# [Record excerpts]
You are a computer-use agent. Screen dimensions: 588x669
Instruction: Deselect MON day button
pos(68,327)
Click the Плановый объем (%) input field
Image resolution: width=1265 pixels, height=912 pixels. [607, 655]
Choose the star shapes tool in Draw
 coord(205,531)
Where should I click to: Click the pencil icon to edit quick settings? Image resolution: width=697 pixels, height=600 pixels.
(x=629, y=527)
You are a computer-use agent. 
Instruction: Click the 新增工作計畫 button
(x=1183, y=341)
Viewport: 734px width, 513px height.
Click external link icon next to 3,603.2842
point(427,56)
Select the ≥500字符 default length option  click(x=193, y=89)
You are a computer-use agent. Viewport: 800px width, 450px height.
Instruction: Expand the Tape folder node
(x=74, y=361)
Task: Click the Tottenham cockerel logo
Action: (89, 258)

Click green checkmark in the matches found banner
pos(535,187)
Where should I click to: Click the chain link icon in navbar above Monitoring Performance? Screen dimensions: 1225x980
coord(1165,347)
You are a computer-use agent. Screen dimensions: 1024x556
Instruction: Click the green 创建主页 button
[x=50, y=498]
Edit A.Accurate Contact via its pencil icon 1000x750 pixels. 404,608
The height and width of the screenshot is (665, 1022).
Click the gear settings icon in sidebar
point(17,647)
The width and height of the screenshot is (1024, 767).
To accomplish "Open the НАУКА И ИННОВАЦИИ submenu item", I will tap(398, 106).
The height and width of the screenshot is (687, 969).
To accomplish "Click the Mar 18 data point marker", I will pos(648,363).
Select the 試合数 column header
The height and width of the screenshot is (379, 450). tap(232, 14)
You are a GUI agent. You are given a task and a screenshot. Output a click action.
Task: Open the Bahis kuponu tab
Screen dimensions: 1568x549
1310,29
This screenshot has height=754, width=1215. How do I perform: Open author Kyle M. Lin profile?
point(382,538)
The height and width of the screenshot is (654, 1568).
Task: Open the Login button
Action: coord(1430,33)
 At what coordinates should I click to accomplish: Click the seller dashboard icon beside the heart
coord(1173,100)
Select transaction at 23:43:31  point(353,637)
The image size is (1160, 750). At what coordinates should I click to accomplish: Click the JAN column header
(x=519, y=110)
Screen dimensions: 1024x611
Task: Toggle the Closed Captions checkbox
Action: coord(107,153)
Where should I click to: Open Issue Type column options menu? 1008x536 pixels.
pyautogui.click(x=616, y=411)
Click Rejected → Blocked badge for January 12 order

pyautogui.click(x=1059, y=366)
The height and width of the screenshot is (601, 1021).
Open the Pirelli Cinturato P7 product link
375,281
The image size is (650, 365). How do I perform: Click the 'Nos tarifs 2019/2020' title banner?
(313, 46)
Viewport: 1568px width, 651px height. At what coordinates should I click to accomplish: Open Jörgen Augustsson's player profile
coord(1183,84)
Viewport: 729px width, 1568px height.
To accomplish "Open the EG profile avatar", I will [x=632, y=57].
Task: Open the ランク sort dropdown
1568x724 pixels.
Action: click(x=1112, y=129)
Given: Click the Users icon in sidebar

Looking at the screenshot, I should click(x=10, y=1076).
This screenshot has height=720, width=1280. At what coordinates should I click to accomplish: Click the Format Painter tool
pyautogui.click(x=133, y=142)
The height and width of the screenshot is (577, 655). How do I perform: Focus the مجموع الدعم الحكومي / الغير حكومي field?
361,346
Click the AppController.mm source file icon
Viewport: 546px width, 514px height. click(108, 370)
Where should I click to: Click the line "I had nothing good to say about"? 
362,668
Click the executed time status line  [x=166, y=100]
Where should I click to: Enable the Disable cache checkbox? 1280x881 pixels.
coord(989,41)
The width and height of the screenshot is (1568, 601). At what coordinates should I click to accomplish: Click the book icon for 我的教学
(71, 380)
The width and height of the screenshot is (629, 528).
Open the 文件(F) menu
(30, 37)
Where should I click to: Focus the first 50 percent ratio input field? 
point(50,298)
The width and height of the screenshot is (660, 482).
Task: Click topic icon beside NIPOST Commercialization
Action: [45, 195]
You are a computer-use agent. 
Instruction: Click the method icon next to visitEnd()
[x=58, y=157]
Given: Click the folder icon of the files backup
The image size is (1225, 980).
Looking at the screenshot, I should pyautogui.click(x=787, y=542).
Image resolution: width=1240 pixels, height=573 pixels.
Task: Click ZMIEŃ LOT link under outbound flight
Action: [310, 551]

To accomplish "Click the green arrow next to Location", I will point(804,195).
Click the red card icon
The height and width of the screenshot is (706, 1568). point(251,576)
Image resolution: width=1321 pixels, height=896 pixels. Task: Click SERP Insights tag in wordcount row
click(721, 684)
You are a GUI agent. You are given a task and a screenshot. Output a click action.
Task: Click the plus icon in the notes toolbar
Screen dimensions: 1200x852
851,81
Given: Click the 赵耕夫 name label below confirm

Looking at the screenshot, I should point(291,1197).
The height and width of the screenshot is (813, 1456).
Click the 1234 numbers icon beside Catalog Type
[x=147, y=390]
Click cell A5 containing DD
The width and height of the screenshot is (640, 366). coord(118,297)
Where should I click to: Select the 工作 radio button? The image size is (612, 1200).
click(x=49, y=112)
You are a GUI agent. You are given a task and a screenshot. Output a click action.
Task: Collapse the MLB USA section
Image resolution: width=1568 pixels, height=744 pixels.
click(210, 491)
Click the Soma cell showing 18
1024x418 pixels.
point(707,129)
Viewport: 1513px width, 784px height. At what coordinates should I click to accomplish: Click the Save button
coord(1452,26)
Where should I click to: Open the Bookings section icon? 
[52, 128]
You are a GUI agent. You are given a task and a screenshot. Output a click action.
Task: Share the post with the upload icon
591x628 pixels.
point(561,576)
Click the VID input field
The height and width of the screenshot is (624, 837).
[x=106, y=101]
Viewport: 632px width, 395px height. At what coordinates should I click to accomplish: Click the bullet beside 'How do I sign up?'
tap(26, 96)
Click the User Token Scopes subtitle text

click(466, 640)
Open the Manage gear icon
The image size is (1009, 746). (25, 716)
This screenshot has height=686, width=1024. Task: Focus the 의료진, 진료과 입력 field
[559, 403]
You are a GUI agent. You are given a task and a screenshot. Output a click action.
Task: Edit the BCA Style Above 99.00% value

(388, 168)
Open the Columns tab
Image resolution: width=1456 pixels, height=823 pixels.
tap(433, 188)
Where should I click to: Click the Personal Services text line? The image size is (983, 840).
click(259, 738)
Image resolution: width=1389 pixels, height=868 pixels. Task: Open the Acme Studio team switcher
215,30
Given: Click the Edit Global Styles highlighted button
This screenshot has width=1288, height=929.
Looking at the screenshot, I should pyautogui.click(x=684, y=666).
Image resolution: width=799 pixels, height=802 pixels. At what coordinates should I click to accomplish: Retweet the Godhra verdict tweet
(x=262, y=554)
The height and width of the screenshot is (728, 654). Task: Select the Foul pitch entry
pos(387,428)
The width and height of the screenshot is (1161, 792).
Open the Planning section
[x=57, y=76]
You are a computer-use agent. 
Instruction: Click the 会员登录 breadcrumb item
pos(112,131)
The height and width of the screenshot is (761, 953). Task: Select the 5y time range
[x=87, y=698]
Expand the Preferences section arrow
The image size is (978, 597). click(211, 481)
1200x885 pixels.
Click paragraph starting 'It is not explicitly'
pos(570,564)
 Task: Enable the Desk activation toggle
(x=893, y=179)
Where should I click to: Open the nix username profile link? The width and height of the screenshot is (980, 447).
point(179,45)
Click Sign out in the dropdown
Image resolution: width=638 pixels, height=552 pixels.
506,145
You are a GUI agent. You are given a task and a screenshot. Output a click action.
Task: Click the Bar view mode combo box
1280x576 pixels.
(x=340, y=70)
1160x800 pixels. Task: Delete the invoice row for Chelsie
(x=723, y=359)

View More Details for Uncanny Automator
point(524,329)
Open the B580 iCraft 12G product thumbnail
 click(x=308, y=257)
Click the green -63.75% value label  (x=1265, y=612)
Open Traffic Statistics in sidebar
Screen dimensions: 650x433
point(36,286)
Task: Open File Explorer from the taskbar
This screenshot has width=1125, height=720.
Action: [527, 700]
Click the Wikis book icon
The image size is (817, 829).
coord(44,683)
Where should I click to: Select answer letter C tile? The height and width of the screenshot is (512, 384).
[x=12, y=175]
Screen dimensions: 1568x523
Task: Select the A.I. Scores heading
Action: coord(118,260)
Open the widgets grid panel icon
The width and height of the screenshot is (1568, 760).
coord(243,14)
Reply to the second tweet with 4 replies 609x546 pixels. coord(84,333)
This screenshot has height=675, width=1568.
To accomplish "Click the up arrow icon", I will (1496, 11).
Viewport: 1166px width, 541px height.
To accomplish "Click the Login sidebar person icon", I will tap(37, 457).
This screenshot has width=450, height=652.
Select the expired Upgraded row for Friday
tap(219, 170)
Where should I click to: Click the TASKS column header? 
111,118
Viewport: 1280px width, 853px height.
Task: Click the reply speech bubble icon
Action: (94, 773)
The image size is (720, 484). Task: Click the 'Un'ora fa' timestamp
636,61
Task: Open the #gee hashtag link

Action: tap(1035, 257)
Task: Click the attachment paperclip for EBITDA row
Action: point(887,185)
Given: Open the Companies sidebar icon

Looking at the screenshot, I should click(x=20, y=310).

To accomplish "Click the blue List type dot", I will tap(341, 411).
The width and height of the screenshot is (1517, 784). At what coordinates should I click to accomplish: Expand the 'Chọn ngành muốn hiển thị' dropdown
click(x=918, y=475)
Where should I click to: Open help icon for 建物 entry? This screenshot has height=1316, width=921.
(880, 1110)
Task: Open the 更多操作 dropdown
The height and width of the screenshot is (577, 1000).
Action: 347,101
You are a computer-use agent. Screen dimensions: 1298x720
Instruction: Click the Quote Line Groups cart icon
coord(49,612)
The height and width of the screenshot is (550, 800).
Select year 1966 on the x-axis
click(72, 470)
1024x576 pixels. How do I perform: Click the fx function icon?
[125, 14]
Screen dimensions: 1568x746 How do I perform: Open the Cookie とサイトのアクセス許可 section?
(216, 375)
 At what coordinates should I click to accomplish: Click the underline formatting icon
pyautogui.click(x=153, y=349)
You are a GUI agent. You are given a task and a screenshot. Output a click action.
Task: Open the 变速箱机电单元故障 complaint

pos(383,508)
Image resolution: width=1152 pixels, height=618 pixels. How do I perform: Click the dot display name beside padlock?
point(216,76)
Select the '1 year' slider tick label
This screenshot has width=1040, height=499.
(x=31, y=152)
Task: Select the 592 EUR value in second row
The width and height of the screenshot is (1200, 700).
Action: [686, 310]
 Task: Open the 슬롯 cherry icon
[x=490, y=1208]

# [Work order]
Nothing but the lines from the one with "Given: Open the Companies sidebar icon" through the final line of the data belongs in the answer, and they must match exactly.

# [Reply to the exercise]
Given: Open the Companies sidebar icon

Looking at the screenshot, I should click(x=20, y=310).

To accomplish "Click the blue List type dot", I will tap(341, 411).
The width and height of the screenshot is (1517, 784). At what coordinates should I click to accomplish: Expand the 'Chọn ngành muốn hiển thị' dropdown
click(x=918, y=475)
Where should I click to: Open help icon for 建物 entry? This screenshot has height=1316, width=921.
(880, 1110)
Task: Open the 更多操作 dropdown
The height and width of the screenshot is (577, 1000).
Action: 347,101
You are a computer-use agent. Screen dimensions: 1298x720
Instruction: Click the Quote Line Groups cart icon
coord(49,612)
The height and width of the screenshot is (550, 800).
Select year 1966 on the x-axis
click(72, 470)
1024x576 pixels. How do I perform: Click the fx function icon?
[125, 14]
Screen dimensions: 1568x746 How do I perform: Open the Cookie とサイトのアクセス許可 section?
(216, 375)
 At what coordinates should I click to accomplish: Click the underline formatting icon
pyautogui.click(x=153, y=349)
You are a GUI agent. You are given a task and a screenshot. Output a click action.
Task: Open the 变速箱机电单元故障 complaint

pos(383,508)
Image resolution: width=1152 pixels, height=618 pixels. How do I perform: Click the dot display name beside padlock?
point(216,76)
Select the '1 year' slider tick label
This screenshot has width=1040, height=499.
(x=31, y=152)
Task: Select the 592 EUR value in second row
The width and height of the screenshot is (1200, 700).
Action: [686, 310]
 Task: Open the 슬롯 cherry icon
[x=490, y=1208]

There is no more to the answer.